## FBXW7
- **UniProt:** Q969H0 · **batch:** proteostasis-batch-2026-06-13 · **review status:** COMPLETE (very comprehensive, ~2220 lines)
- **PN placement (3 rows):** Row1 ALP `Autophagy-Lysosome Pathway|Pre-initiation autophagy signaling|mTORC1 pathway, direct|Modulator of mTORC1 activity` (SHOC2-Raptor); Row2 `UPS|...|Cul1 substrate receptor|F-box|WD40`; Row3 `UPS|Ubiquitin and UBL binding|E3 ligase|CUL1 receptor|idiosyncratic Ub binding / WD40` (PMID:21070969). **PN-node mapping:** Row2 group=mapped GO:1990756 (already_in_goa_exact); Row3 group=mapped GO:0061630 (new_to_goa); Row1 ALP no_mapping (GO:0010506 reg. of autophagy held too_broad).

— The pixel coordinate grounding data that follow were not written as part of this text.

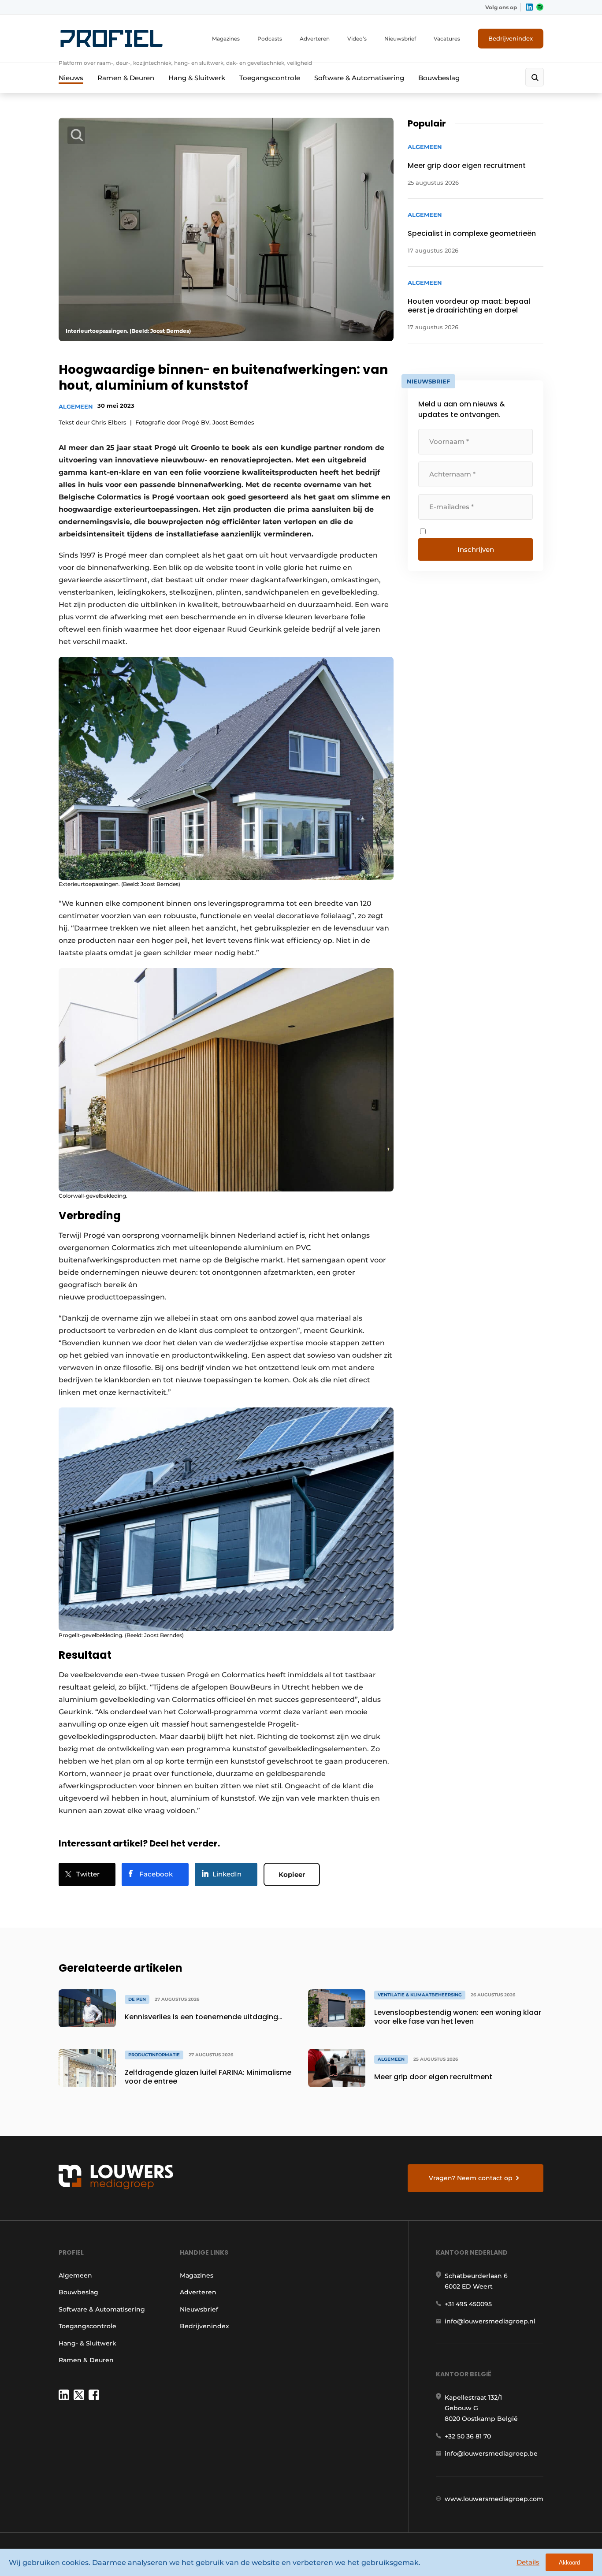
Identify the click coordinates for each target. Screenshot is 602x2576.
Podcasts (269, 38)
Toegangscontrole (269, 78)
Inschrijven (475, 549)
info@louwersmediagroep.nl (490, 2321)
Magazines (226, 38)
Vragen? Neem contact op (471, 2178)
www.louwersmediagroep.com (494, 2499)
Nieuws (71, 78)
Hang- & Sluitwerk (87, 2343)
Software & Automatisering (359, 78)
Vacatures (447, 38)
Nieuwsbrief (400, 38)
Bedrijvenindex (510, 38)
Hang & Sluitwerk (196, 78)
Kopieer (292, 1874)
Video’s (357, 38)
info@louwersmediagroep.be (491, 2453)
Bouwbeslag (439, 78)
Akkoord (569, 2562)
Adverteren (315, 38)
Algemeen (76, 406)
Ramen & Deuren (125, 78)
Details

- **Consistency:** Rows 1–2 consistent. FBXW7 is the textbook tumor-suppressor SCF receptor; review has GO:1990756 (IDA x2, ACCEPT) — matching Row2 "already_in_goa_exact" — plus GO:0050816 phosphothreonine binding, GO:0030332 cyclin binding, and a large substrate set (cyclin E, MYC, NOTCH ICD, MCL1, RICTOR, MLST8, NR1D1, EGFR). Row1 mTORC1/SHOC2 role corresponds to KEEP_AS_NON_CORE downstream outputs. **Row3 INCONSISTENT:** PN projects GO:0061630 ubiquitin protein **ligase** activity from PMID:21070969 (Pashkova 2010, [DOI](https://doi.org/10.1016/j.molcel.2010.10.018)), a paper (per PubMed) about WD40 propellers as ubiquitin-**binding** domains regulating F-box turnover — with Cdc4 (the FBXW7 ortholog) shown to use Ub-binding to promote its own **auto-ubiquitination**, not substrate ligation. The review independently flags exactly this: GO:0043130 ubiquitin binding (IBA) is MARK_AS_OVER_ANNOTATED ("FBXW7 recognizes phosphodegrons, not free ubiquitin"). So the YAML directly contradicts the PN Row3 catalytic projection.
- **PN story / NEW pressure:** Row2 GO:1990756 already in GOA (IDA) and accepted — no new pressure. Row3 GO:0061630 over-reaches (wrong activity class for a non-catalytic receptor; and the source paper is about Ub binding/auto-turnover). Both GO:0061630 and GO:0043130 verified real via OLS. No defensible NEW catalytic term.
- **Mapping strategy:** Row2 correct (GO:1990756 matches review core MF; already_in_goa_exact). Row1 ALP no_mapping correct. **Row3 mapping wrong:** GO:0061630 should be GO:0043130 ubiquitin binding (and even that the review judges over-annotated for FBXW7 since recognition is phosphodegron-based) or no_mapping. Not broader/narrower issue — it is a wrong-activity issue.
- **Evidence alignment:** Strong overlap on the receptor story; Row2 PN PMID:15340381 (family review) vs review's gene-specific PMID:17434132 (cyclin E structure), PMID:15103331/15150404 (MYC), PMID:28007894 (STYX), PMID:35395208 (DEDHIL). Row3 PMID:21070969 is NOT cited in the FBXW7 review (only its IBA-derived ubiquitin-binding term is, via GO_REF:0000033) and is mischaracterized by the GO:0061630 mapping.
- **Verdict:** Rows 1–2 CONSISTENT; Row3 PN node OVER-REACHES (contradicts the review's own over-annotation call). **Recommended edits:** [MAP] change Row3 `Ubiquitin and UBL binding|E3 ligase` projection for FBXW7 from GO:0061630 ubiquitin protein ligase activity to GO:0043130 ubiquitin binding or no_mapping — PMID:21070969 = WD40 ubiquitin BINDING controlling F-box auto-turnover, not catalytic ligase; the FBXW7 review already marks ubiquitin binding as over-annotated.